Monday, August 26, 2013

Victim in Staten Island pit bull attack recounts gruesome ordeal

NEW YORK -- While recovering in her hospital room the day after suffering a vicious attack by a pair of pit bulls in Dongan Hills, 65-year-old Lucille Fundaro said she'll always be a dog-lover at heart.

"I really don't want to see the dogs put down, but in my heart I just think about them doing this to someone else -- a little kid could have been out there instead of me," she said from inside Staten Island University Hospital, Ocean Breeze.

Police on Saturday night taking away one of the pit bulls involved in
the attack of a 65-year-old woman in Dongna Hills.
Staten Island Advance/ Ryan Lavis

"I feel terrible about it. I've loved dogs all my life."

Besides some scaring, doctors expect her to make a full recovery.

They'll perform skin grafts next week, with rehab sessions eventually to follow -- a result from one of the pit bulls tearing a large piece of skin from the underside of her right forearm, exposing the bone.

"I don't care about a few scars. I'm 65 years old, all I care about is being alive," said a high-spirited Ms. Fundaro.

Police confirmed that Ms. Fundaro suffered lacerations to her arms due to the pit bull attacking her, but said that no arrests were made or summonses issued to the dog's owners.

 "It looks like the dog ran loose from the backyard," said an NYPD spokeswoman.

The spokeswoman couldn't confirm the whereabouts of the dogs Sunday evening, but witnesses said that police took away at least one of the pit bulls Saturday night.

Sitting upright with her best friend at her side, Ms. Fundaro recounted the gruesome details that occurred Saturday afternoon on Dumont Avenue -- a quiet residential street where she had almost been mauled to death.

"It was like a ghost town. No one was around and then the next thing I knew, I see this pit bull charging at me and I knew he didn't have any good intentions," she said.

Rather than run away, she froze in place and stood her ground as the one dog tore a thick chunk of flesh from her body. "I'm glad I didn't fall to the ground because he would have mauled the hell out of me. I just tried to stay still."

[The standard instruction given to people - including children - is to not run, but to stand "like a tree". This obviously does not work with pit bulls.]
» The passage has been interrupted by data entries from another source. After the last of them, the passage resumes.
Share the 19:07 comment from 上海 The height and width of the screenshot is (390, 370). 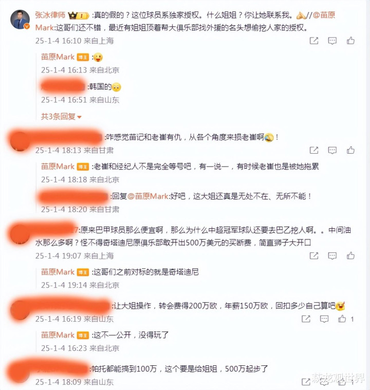click(x=314, y=255)
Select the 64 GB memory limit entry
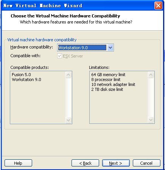Screen dimensions: 165x170 (x=108, y=75)
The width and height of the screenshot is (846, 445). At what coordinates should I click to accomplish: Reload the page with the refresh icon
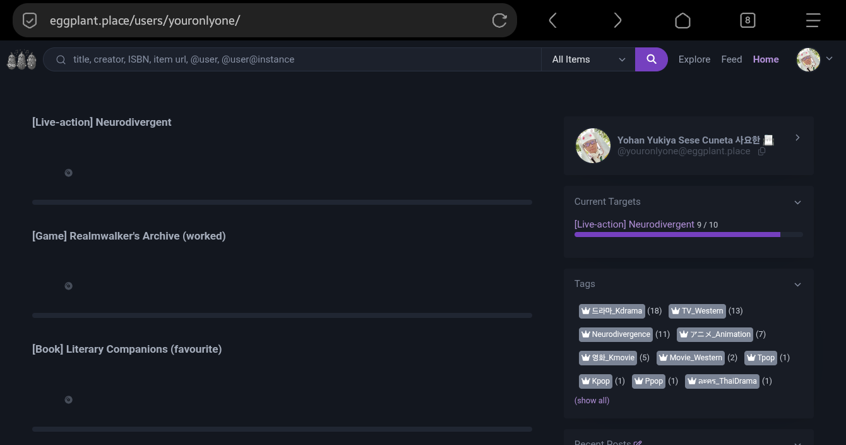pos(499,20)
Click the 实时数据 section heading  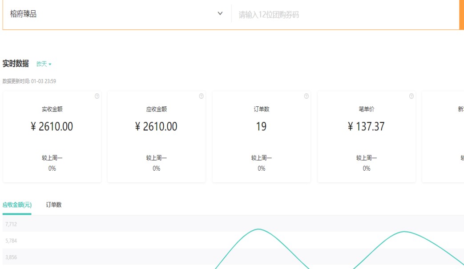coord(16,64)
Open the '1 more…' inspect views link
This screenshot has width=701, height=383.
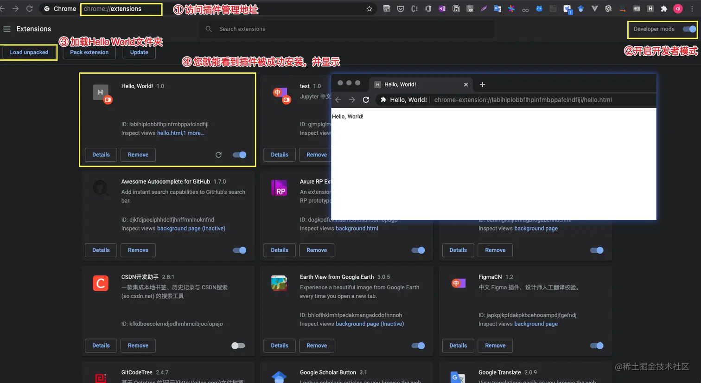tap(194, 133)
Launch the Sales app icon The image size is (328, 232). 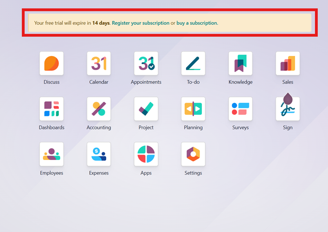point(288,64)
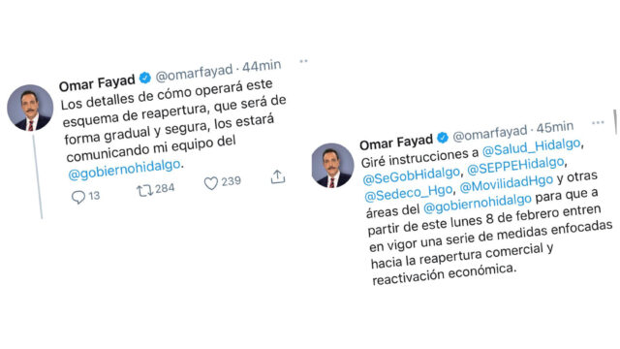Open @gobiernohidalgo link in left tweet

[124, 170]
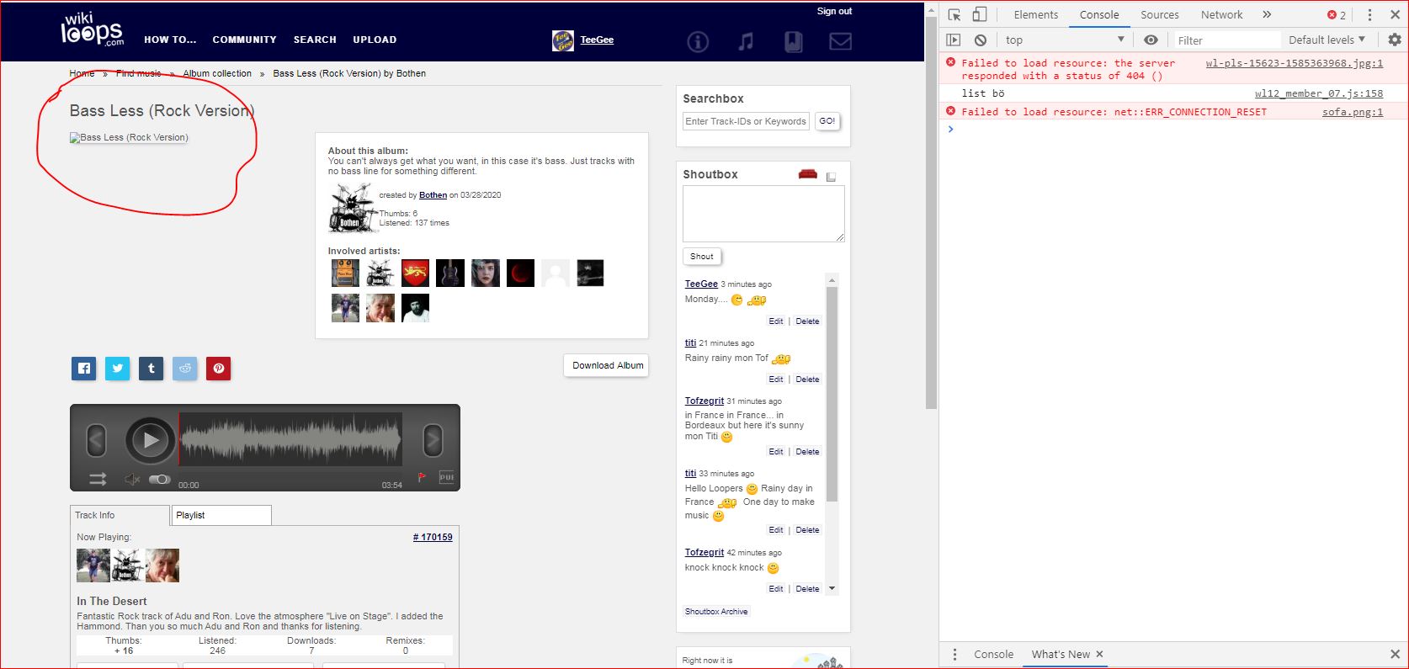
Task: Open DevTools console settings gear
Action: point(1395,40)
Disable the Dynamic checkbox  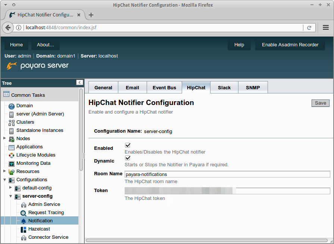pyautogui.click(x=128, y=158)
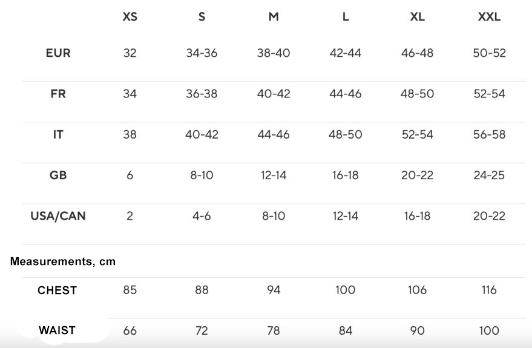532x348 pixels.
Task: Select FR value 44-46 for size L
Action: (x=345, y=94)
A second, smaller pit bull then came over and started biting her legs. The two dogs became distracted, she said, when they started sniffing at a piece of her torn-off flesh in the middle of the street.

Bleeding and badly injured, she managed to run back to the house where her friends and relatives had been enjoying a barbecue celebrating the end of summer.

Michael Colini, pointing to blood stains in his friend's driveway in
Dongan Hills, where a family friend was attacked by two
pit bulls Saturday afternoon. (Ryan Lavis)

"I just high-tailed it to the back yard, bad knees and all. I can't believe I got away," she said, emphasizing that "he let me go, because it was all him. He was in control."

Earlier Sunday afternoon, no one answered the door at the home where the pit bulls had been living. A "Beware of Dog" sign was still posted on the front lawn.

Ms. Fundaro said she believes the dogs were sitting on the front porch, unleashed, at the time of the incident.

It's unclear what will ultimately happen to the pit bulls.